» Selected text
========

# Is my gilt pregnant? I need to know



## Rizzah (Jan 27, 2019)

Hello everyone, I am new to pig farming. I have two gilts both about 8months of age. 
One of them came on her first heat last month and I sent her to the male. I can't say for sure if there was a successful mating but I noticed him trying to mount her several times. The next morning, I also noticed marks on her back probably from his legs and also her vulva was very much watery and leaky with a watery yet witish stuff. I assumed that will be his seen.
Well after that I started observing her for any changes.
21 days after, her vulva is swollen again. I assumed this is her back on heat so I sent her to the male again but this time she wouldn't allow him mount no matter how hard he tries. She just sits or urinates each time he tries to mount her.
I became worried and started reaching out to other farmers and pig rearers. They came to examine her. We noticed her teats became more visible and her udder was beginning to form very small lumps. They observers and even a local vet that observed her said she's inpig.
21 days after, she's back with a swollen vulva again. I sent her to the male but she still won't allow him mount her. This time she's totally aggressive towards him. I call again to seek help and I was told maybe the litter is small, some said a swollen vulva and watery discharge doesn't exclusively mean she's on heat since she's refusing to stand or be mounted. I noticed she reacts aggressively to the slightest press on her back also. She just won't stand
She's adding weight, eating excessively and drinking lots of water, she tire easily. 
I also tried feeling her belly to search for movements and sometimes I and also others I called to observe too noticed movements inside her.
I'm kinda helpless and confused. I need opinions.
These are pictures of the pig











































__
Sensitive content, not recommended for those under 18
Show Content


----------



## Pig in a poke (Mar 27, 2013)

I also am having mixed signals from my proven sow and a gilt. I bought a young boar for them this summer, planning that by late fall, he would breed them both, then go to the butcher. He took a little longer than I expected to mature, though. Finally, he started showing interest. But the sow never let him breed her. She even chased him off the gilt, who stood for him. We ordered semen for the sow and bred her A.I. At 21 days, she showed none of her typical signs (which have always been quite strong), but then a week later, the boar was trying to mount her. She objected vocally and physically. She is now 3 weeks since then, and her vulva seems slightly swollen. I cannot figure out what's going on with her. (I think the gilt did get bred.)
I am encouraged a bit, reading your post that a swollen vulva by itself is not necessarily a sign of coming into heat. My sow always gets pushy and talkative to me when in heat, and she's not behaving that way. 
From your description of your gilt refusing the boar twice, my best guess would be he successfully bred her the first time.


----------



## Ronney (Nov 26, 2004)

This would appear to be a conundrum for both of you. If it helps any, I would see this type of behaviour in some (but not all) of my sows and in the end I learnt to ignore it as 9 times out of 10 the sow would have taken the first time. I also see a similar behaviour in cows that I know to be in calf.

Rizzah, welcome to the site . She's a nice, well-grown pig but in all honesty the only way you're going to know for sure whether she is in pig will be to have a scan done on her - more expense! Mother Nature usually gets it right.

Cheers,
Ronnie


----------



## Rizzah (Jan 27, 2019)

========

» Set of tasks
1. Answer these about the pig pregnancy thread:
(a) About how old are Rizzah's two gilts?
(b) How was the proven sow bred after she refused the young boar?
(c) According to Ronney, what is the only way to know for sure whether Rizzah's gilt is in pig?
2. From the pig pregnancy thread, pull out word for word the part that begins at the words "# Is my gilt" and stops after "be his seen.".

» Data extract
========

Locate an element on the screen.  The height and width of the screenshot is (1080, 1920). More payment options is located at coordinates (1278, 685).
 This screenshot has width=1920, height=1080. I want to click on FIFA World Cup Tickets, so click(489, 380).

========

» Expected responses
1.
(a) About 8 months.
(b) Semen was ordered and she was bred by A.I.
(c) Having a scan done on her.

2.
# Is my gilt pregnant? I need to know



## Rizzah (Jan 27, 2019)

Hello everyone, I am new to pig farming. I have two gilts both about 8months of age. 
One of them came on her first heat last month and I sent her to the male. I can't say for sure if there was a successful mating but I noticed him trying to mount her several times. The next morning, I also noticed marks on her back probably from his legs and also her vulva was very much watery and leaky with a watery yet witish stuff. I assumed that will be his seen.